┏━━
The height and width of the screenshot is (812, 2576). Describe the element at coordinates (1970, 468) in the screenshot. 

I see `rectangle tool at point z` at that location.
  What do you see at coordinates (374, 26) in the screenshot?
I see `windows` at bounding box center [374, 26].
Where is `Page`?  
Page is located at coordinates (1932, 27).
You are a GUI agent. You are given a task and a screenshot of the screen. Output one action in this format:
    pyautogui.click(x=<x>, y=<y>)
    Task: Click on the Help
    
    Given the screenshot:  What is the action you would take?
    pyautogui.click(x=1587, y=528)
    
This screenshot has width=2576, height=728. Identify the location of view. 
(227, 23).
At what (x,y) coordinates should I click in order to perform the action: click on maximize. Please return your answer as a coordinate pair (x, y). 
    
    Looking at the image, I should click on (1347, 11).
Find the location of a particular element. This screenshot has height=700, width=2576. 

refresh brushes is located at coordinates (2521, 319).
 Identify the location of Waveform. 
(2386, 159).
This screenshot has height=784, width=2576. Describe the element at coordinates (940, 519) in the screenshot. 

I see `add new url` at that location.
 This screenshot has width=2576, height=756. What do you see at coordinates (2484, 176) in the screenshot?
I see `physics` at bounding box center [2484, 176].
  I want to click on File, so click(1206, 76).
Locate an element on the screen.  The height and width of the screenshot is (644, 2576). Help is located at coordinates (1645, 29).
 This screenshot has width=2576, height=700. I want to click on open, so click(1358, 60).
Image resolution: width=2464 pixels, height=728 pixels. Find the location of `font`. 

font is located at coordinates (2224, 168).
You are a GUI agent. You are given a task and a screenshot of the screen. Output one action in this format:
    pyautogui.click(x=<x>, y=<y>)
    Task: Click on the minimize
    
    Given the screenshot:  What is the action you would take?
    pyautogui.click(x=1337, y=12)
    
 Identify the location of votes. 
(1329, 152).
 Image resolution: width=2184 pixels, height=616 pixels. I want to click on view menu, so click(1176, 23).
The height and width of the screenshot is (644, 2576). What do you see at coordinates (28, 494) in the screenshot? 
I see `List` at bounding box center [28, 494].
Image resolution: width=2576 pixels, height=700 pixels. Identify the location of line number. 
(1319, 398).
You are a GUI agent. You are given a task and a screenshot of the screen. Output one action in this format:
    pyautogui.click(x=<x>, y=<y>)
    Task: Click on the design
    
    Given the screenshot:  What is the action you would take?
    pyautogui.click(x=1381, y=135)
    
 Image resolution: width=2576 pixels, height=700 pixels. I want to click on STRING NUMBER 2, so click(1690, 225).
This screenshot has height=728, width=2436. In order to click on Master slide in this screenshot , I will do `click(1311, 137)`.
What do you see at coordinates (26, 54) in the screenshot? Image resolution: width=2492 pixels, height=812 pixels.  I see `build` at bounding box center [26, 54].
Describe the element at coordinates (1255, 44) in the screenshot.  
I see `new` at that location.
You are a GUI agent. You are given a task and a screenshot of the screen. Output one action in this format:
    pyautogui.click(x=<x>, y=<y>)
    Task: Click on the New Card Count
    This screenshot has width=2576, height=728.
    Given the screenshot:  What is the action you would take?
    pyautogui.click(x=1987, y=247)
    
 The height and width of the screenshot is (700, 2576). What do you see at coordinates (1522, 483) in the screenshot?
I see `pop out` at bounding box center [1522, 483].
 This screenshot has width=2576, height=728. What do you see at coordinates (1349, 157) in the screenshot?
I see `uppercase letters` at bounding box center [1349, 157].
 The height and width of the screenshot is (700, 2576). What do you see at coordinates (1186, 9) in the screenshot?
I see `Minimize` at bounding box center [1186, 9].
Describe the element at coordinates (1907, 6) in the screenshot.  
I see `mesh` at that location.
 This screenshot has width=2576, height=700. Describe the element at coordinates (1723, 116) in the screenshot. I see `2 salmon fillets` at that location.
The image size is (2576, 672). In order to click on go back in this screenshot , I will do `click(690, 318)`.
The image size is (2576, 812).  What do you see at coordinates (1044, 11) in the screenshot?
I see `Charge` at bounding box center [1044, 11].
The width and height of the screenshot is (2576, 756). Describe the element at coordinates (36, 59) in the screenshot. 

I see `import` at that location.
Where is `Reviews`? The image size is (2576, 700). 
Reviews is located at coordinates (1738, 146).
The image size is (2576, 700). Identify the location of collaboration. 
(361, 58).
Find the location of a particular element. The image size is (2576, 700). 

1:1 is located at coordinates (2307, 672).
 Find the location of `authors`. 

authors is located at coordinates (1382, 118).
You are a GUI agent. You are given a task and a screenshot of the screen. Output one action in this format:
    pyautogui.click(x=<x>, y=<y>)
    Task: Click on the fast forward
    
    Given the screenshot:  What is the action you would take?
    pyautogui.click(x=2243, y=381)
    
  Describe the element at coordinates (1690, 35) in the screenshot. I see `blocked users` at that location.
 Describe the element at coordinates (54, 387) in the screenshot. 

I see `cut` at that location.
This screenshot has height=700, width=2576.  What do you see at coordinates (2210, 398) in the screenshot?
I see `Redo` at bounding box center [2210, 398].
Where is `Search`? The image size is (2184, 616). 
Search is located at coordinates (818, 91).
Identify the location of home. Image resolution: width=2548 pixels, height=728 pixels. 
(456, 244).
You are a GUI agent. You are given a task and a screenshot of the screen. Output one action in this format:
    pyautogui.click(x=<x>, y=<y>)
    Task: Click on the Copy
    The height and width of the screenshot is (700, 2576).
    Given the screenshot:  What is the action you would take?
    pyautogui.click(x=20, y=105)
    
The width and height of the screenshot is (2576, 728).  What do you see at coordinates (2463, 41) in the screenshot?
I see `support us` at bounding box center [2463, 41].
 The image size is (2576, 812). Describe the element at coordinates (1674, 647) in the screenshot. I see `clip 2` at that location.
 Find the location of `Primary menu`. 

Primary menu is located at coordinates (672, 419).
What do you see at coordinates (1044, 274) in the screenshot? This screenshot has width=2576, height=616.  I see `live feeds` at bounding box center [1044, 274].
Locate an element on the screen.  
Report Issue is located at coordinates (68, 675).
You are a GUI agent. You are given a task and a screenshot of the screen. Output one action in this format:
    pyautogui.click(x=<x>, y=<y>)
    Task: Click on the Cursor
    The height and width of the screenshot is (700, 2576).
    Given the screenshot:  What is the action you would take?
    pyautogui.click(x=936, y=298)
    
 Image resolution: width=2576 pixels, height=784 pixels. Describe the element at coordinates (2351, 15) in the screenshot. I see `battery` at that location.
┗━━
> _Task prompt_: Could you repeat all of the entries above, changing "GUI agent" to "screen assistant" everywhere it appears and leaving everything else as it is?

> _Finished task_:
The height and width of the screenshot is (812, 2576). Describe the element at coordinates (1970, 468) in the screenshot. 

I see `rectangle tool at point z` at that location.
  What do you see at coordinates (374, 26) in the screenshot?
I see `windows` at bounding box center [374, 26].
Where is `Page`?  
Page is located at coordinates (1932, 27).
You are a screen assistant. You are given a task and a screenshot of the screen. Output one action in this format:
    pyautogui.click(x=<x>, y=<y>)
    Task: Click on the Help
    
    Given the screenshot:  What is the action you would take?
    pyautogui.click(x=1587, y=528)
    
This screenshot has width=2576, height=728. Identify the location of view. 
(227, 23).
At what (x,y) coordinates should I click in order to perform the action: click on maximize. Please return your answer as a coordinate pair (x, y). 
    
    Looking at the image, I should click on (1347, 11).
Find the location of a particular element. This screenshot has height=700, width=2576. 

refresh brushes is located at coordinates (2521, 319).
 Identify the location of Waveform. 
(2386, 159).
This screenshot has height=784, width=2576. Describe the element at coordinates (940, 519) in the screenshot. 

I see `add new url` at that location.
 This screenshot has width=2576, height=756. What do you see at coordinates (2484, 176) in the screenshot?
I see `physics` at bounding box center [2484, 176].
  I want to click on File, so click(1206, 76).
Locate an element on the screen.  The height and width of the screenshot is (644, 2576). Help is located at coordinates (1645, 29).
 This screenshot has width=2576, height=700. I want to click on open, so click(1358, 60).
Image resolution: width=2464 pixels, height=728 pixels. Find the location of `font`. 

font is located at coordinates (2224, 168).
You are a screen assistant. You are given a task and a screenshot of the screen. Output one action in this format:
    pyautogui.click(x=<x>, y=<y>)
    Task: Click on the minimize
    
    Given the screenshot:  What is the action you would take?
    pyautogui.click(x=1337, y=12)
    
 Identify the location of votes. 
(1329, 152).
 Image resolution: width=2184 pixels, height=616 pixels. I want to click on view menu, so click(1176, 23).
The height and width of the screenshot is (644, 2576). What do you see at coordinates (28, 494) in the screenshot? 
I see `List` at bounding box center [28, 494].
Image resolution: width=2576 pixels, height=700 pixels. Identify the location of line number. 
(1319, 398).
You are a screen assistant. You are given a task and a screenshot of the screen. Output one action in this format:
    pyautogui.click(x=<x>, y=<y>)
    Task: Click on the design
    
    Given the screenshot:  What is the action you would take?
    pyautogui.click(x=1381, y=135)
    
 Image resolution: width=2576 pixels, height=700 pixels. I want to click on STRING NUMBER 2, so click(1690, 225).
This screenshot has height=728, width=2436. In order to click on Master slide in this screenshot , I will do `click(1311, 137)`.
What do you see at coordinates (26, 54) in the screenshot? Image resolution: width=2492 pixels, height=812 pixels.  I see `build` at bounding box center [26, 54].
Describe the element at coordinates (1255, 44) in the screenshot.  
I see `new` at that location.
You are a screen assistant. You are given a task and a screenshot of the screen. Output one action in this format:
    pyautogui.click(x=<x>, y=<y>)
    Task: Click on the New Card Count
    This screenshot has width=2576, height=728.
    Given the screenshot:  What is the action you would take?
    pyautogui.click(x=1987, y=247)
    
 The height and width of the screenshot is (700, 2576). What do you see at coordinates (1522, 483) in the screenshot?
I see `pop out` at bounding box center [1522, 483].
 This screenshot has width=2576, height=728. What do you see at coordinates (1349, 157) in the screenshot?
I see `uppercase letters` at bounding box center [1349, 157].
 The height and width of the screenshot is (700, 2576). What do you see at coordinates (1186, 9) in the screenshot?
I see `Minimize` at bounding box center [1186, 9].
Describe the element at coordinates (1907, 6) in the screenshot.  
I see `mesh` at that location.
 This screenshot has width=2576, height=700. Describe the element at coordinates (1723, 116) in the screenshot. I see `2 salmon fillets` at that location.
The image size is (2576, 672). In order to click on go back in this screenshot , I will do `click(690, 318)`.
The image size is (2576, 812).  What do you see at coordinates (1044, 11) in the screenshot?
I see `Charge` at bounding box center [1044, 11].
The width and height of the screenshot is (2576, 756). Describe the element at coordinates (36, 59) in the screenshot. 

I see `import` at that location.
Where is `Reviews`? The image size is (2576, 700). 
Reviews is located at coordinates (1738, 146).
The image size is (2576, 700). Identify the location of collaboration. 
(361, 58).
Find the location of a particular element. The image size is (2576, 700). 

1:1 is located at coordinates (2307, 672).
 Find the location of `authors`. 

authors is located at coordinates (1382, 118).
You are a screen assistant. You are given a task and a screenshot of the screen. Output one action in this format:
    pyautogui.click(x=<x>, y=<y>)
    Task: Click on the fast forward
    
    Given the screenshot:  What is the action you would take?
    pyautogui.click(x=2243, y=381)
    
  Describe the element at coordinates (1690, 35) in the screenshot. I see `blocked users` at that location.
 Describe the element at coordinates (54, 387) in the screenshot. 

I see `cut` at that location.
This screenshot has height=700, width=2576.  What do you see at coordinates (2210, 398) in the screenshot?
I see `Redo` at bounding box center [2210, 398].
Where is `Search`? The image size is (2184, 616). 
Search is located at coordinates (818, 91).
Identify the location of home. Image resolution: width=2548 pixels, height=728 pixels. 
(456, 244).
You are a screen assistant. You are given a task and a screenshot of the screen. Output one action in this format:
    pyautogui.click(x=<x>, y=<y>)
    Task: Click on the Copy
    The height and width of the screenshot is (700, 2576).
    Given the screenshot:  What is the action you would take?
    pyautogui.click(x=20, y=105)
    
The width and height of the screenshot is (2576, 728).  What do you see at coordinates (2463, 41) in the screenshot?
I see `support us` at bounding box center [2463, 41].
 The image size is (2576, 812). Describe the element at coordinates (1674, 647) in the screenshot. I see `clip 2` at that location.
 Find the location of `Primary menu`. 

Primary menu is located at coordinates (672, 419).
What do you see at coordinates (1044, 274) in the screenshot? This screenshot has width=2576, height=616.  I see `live feeds` at bounding box center [1044, 274].
Locate an element on the screen.  
Report Issue is located at coordinates (68, 675).
You are a screen assistant. You are given a task and a screenshot of the screen. Output one action in this format:
    pyautogui.click(x=<x>, y=<y>)
    Task: Click on the Cursor
    The height and width of the screenshot is (700, 2576).
    Given the screenshot:  What is the action you would take?
    pyautogui.click(x=936, y=298)
    
 Image resolution: width=2576 pixels, height=784 pixels. Describe the element at coordinates (2351, 15) in the screenshot. I see `battery` at that location.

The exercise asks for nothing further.